> What is needed
Only the lines from the one containing "This screenshot has height=375, width=564." to the end of the records belong in the answer; repeat them exactly and drop the pictures.

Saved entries
▶
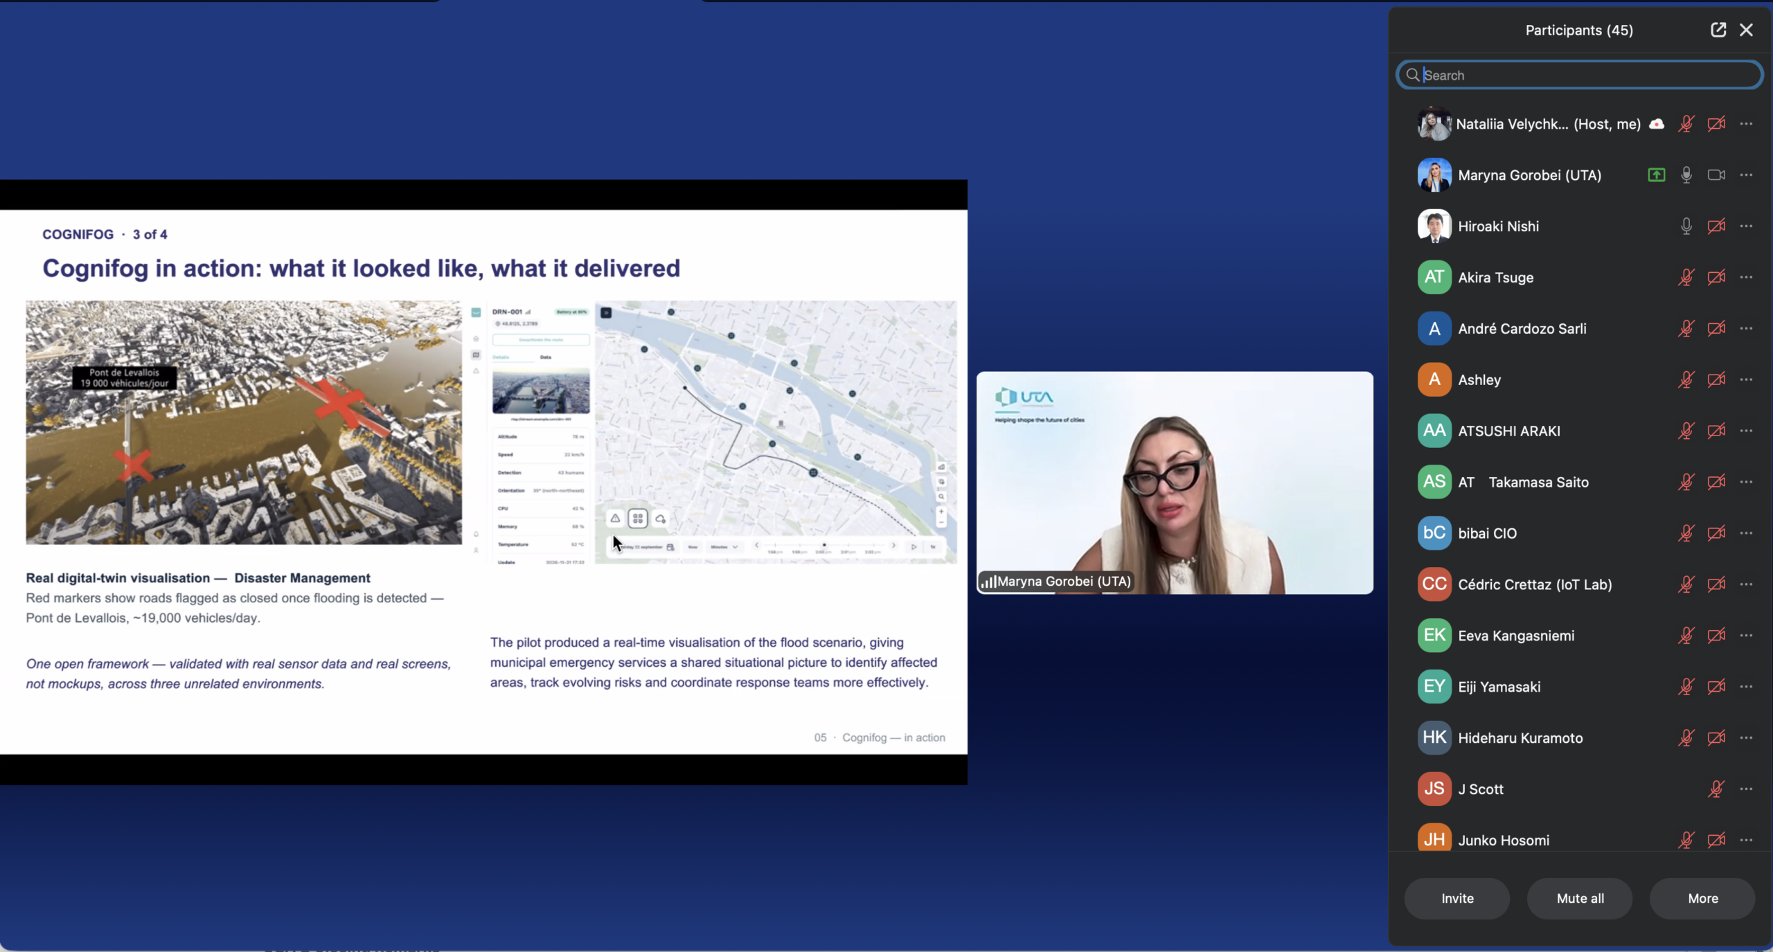Click Maryna Gorobei's screen-share indicator icon

pyautogui.click(x=1657, y=175)
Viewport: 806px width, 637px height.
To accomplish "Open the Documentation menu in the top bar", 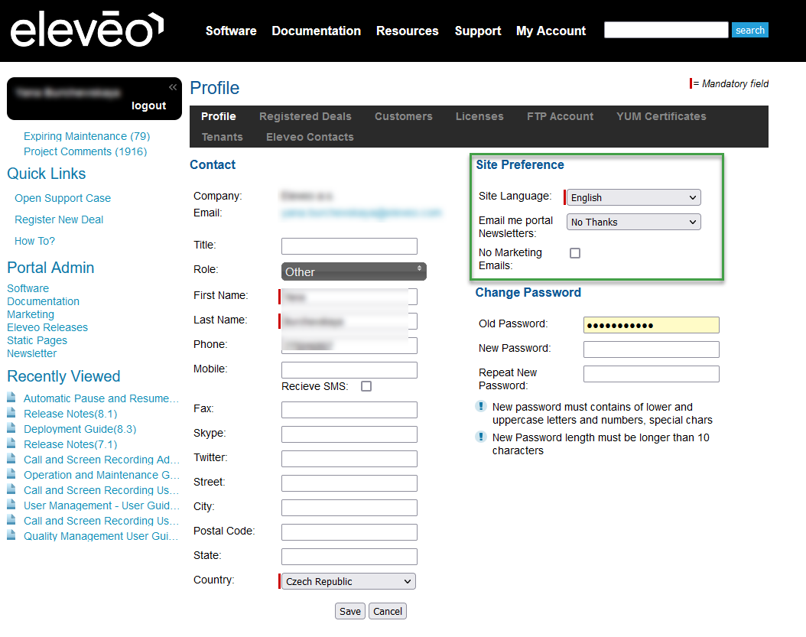I will tap(316, 31).
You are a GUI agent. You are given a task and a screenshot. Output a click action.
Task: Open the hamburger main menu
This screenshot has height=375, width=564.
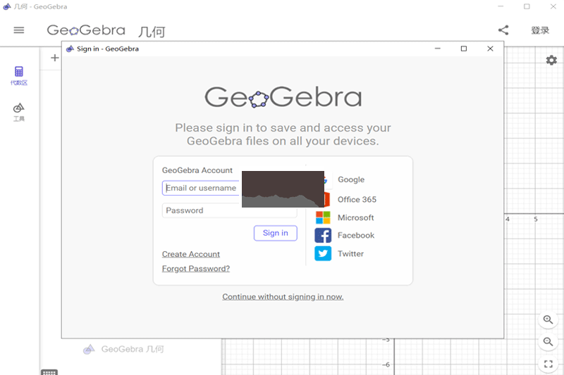[x=19, y=30]
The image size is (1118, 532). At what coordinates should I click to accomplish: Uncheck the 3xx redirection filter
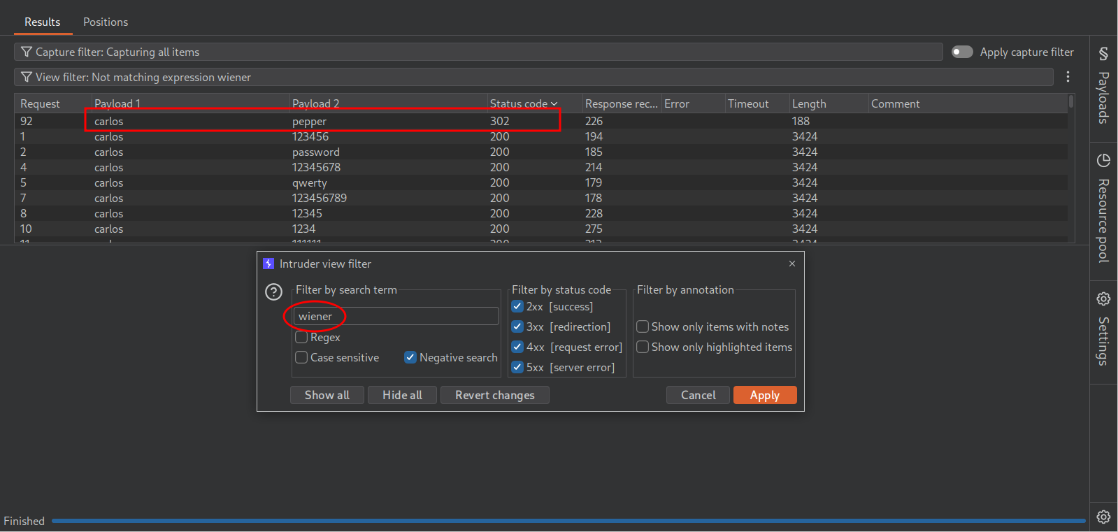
◀
> Task solution
This screenshot has height=375, width=564.
[x=19, y=30]
The image size is (1118, 532). At what coordinates should I click to accomplish: Uncheck the 3xx redirection filter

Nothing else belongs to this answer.